Composed in 1918 The three Griffes songs, to poems by Fiona Macleod (William Field), were orchestrated in 1919. Like Barber’s Knoxville the orchestration has an attractive colouring that the piano cannot measure up to, but still it has its own attraction, and since it is the original it’s valid and gives the music a more intimate image, more chamber music like. I am happy to have both versions in so convincing readings.
I must say that André Previn’s 4 Songs for Tenor and Piano is a harder nut to crack. Composed in 2004 they are dressed in a rather knotty harmonic language. The mood is gloomy, also in the up-tempo last song, The Revelation. I believe that repeated listening might open them up, but at present I must content myself with admitting that the singing and playing are of the highest order. As far as I have been able to find out, this is a first recording, even though the liner notes don’t specifically say so.

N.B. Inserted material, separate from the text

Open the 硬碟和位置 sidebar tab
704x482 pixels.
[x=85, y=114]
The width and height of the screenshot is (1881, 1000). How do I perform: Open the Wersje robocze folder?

The setting for John Kander’s A Letter from Sullivan Ballou, a major in the Civil War, is wonderful and gripping. John Kander is known, at least to Broadway musical enthusiasts, for his collaboration with Fred Ebb in Cabaret, Chicago, and other Broadway successes. Here, in a quite different vein, he catches all the shifts and nuances of the letter so sensitively. There are certainly echoes from his musical background, which in no way is a drawback. John Matthew Myers reading is appropriately sensitive.
The Japanese attack on Pearl Harbor in 1941 triggered Kurt Weill to set three of the Walt Whitman poems recorded here. He “structured the original three as a gradual decrescendo of militarism from the bullish opening to the wistful intensity of the final dirge”, as Julian Haylock says in his notes. Five years later he added Come Up from the Fields, Father, which here is placed third in the suite. Weill was a great admirer of Whitman, and said as early as 1926 that he was “the first truly original poetic talent to grow out of American soil.” The music is warlike and sturdy in the first song, reminding me of his style in the 1920s, the second song is a funeral march, and the whole suite – I wouldn’t call it a cycle – is deeply engaging.
John Matthew Myers can feel satisfied with his debut album, and he is excellently supported by Myra Huang’s accompaniment.